ResNet50-MoCoV2-BS256	SelfSupervised	ResNet50-MoCoV2-BS256 trained via self supervision with the ImageNet dataset.
ResNet50-BarlowTwins-BS2048	SelfSupervised	ResNet50-BarlowTwins-BS2048 trained via self supervision with the ImageNet dataset.
Dino-VIT-S16	SelfSupervised	Dino-VIT-S16 trained via self supervision with the ImageNet dataset.
Dino-VIT-S8	SelfSupervised	Dino-VIT-S8 trained via self supervision with the ImageNet dataset.
Dino-VIT-B16	SelfSupervised	Dino-VIT-B16 trained via self supervision with the ImageNet dataset.
Dino-VIT-B8	SelfSupervised	Dino-VIT-B8 trained via self supervision with the ImageNet dataset.
Dino-XCIT-S12-P16	SelfSupervised	Dino-XCIT-S12-P16 trained via self supervision with the ImageNet dataset.
Dino-XCIT-S12-P8	SelfSupervised	Dino-XCIT-S12-P8 trained via self supervision with the ImageNet dataset.
Dino-XCIT-M24-P16	SelfSupervised	Dino-XCIT-M24-P16 trained via self supervision with the ImageNet dataset.
Dino-XCIT-M24-P8	SelfSupervised	Dino-XCIT-M24-P8 trained via self supervision with the ImageNet dataset.
Dino-ResNet50	SelfSupervised	Dino-ResNet50 trained via self supervision with the ImageNet dataset.

Does our modeling tell us anything about perceptual organization?

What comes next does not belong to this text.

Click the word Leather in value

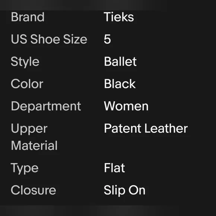pos(166,128)
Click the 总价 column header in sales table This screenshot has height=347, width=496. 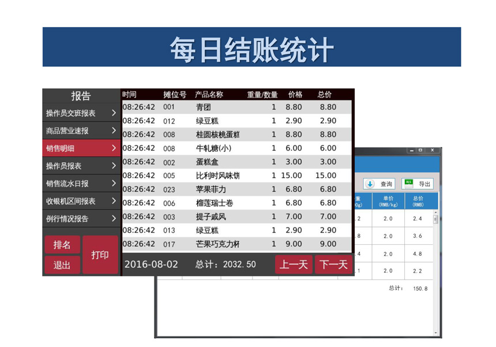[325, 95]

So far, our questions about mouse brain have been mostly geared towards function – in effect, what is the mouse visual system doing? Another set of questions, perhaps a bit more contentious, are geared towards organization. One particular question is whether (as has been clearly established in primate visual neuroscience) there exists a meaningful information processing hierarchy across the various cortical areas that define mouse visual cortex. Recent work in neuroanatomy (especially in large-scale connectomics) has begun to suggest the answer is yes, but significant debate remains. Does our modeling weigh in on this debate in any way?

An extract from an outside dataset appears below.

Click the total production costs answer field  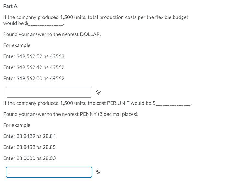pos(49,92)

As a matter of fact, it just might. A somewhat proximal, but statistically robust method of assessing for the presence of an information-processing hierarchy in a target biological brain is by calculating the mean (or median) depth (in a network) of the model layers that maximally correspond to the target brain area. In deep neural networks, deeper layers (at least in feedforward models) tend almost always to host more complex, sophisticated representations than earlier layers. If a given cortical area is earlier in the information processing hierarchy than another area, the layer of the deep net that corresponds to that earlier area should (on average) be shallower than the layer that corresponds to the later area.

As it turns out, this precise trend occurs in our sample of mouse visual cortex. Beginning from primary visual cortex (VISp), successive layers in the neuroanatomically defined hierarchy are best captured by successively deeper layers of our deep net models. Pairwise statistics in this case between the median depths of maximally correspondent model layers verify this ‘data-driven’; in other words, wherever there exists a significant pairwise difference, that difference favors the hierarchy.

Conclusion

While far from complete, the questions we’ve covered here are at least a minimally representative palette sampler of the kinds of question that can be asked (and ideally answered) by a large-scale, deliberately designed neural benchmarking survey.

Perhaps the most important question we’ve addressed here is the whether or not deep neural networks are useful models of mouse visual cortex. While significant work remains, with a number of further modifications necessary to more fully account for the anatomical and ethological idiosyncrasies of mice, we hope you’ll grant at least preliminarily that the answer is yes.

Our code is freely available for you to test your own models, and maybe even to craft up models as of yet beyond conception. So universal and yet still so misunderstood, the mouse is a marvelous creature for modelers of all persuasion. Happy trapping!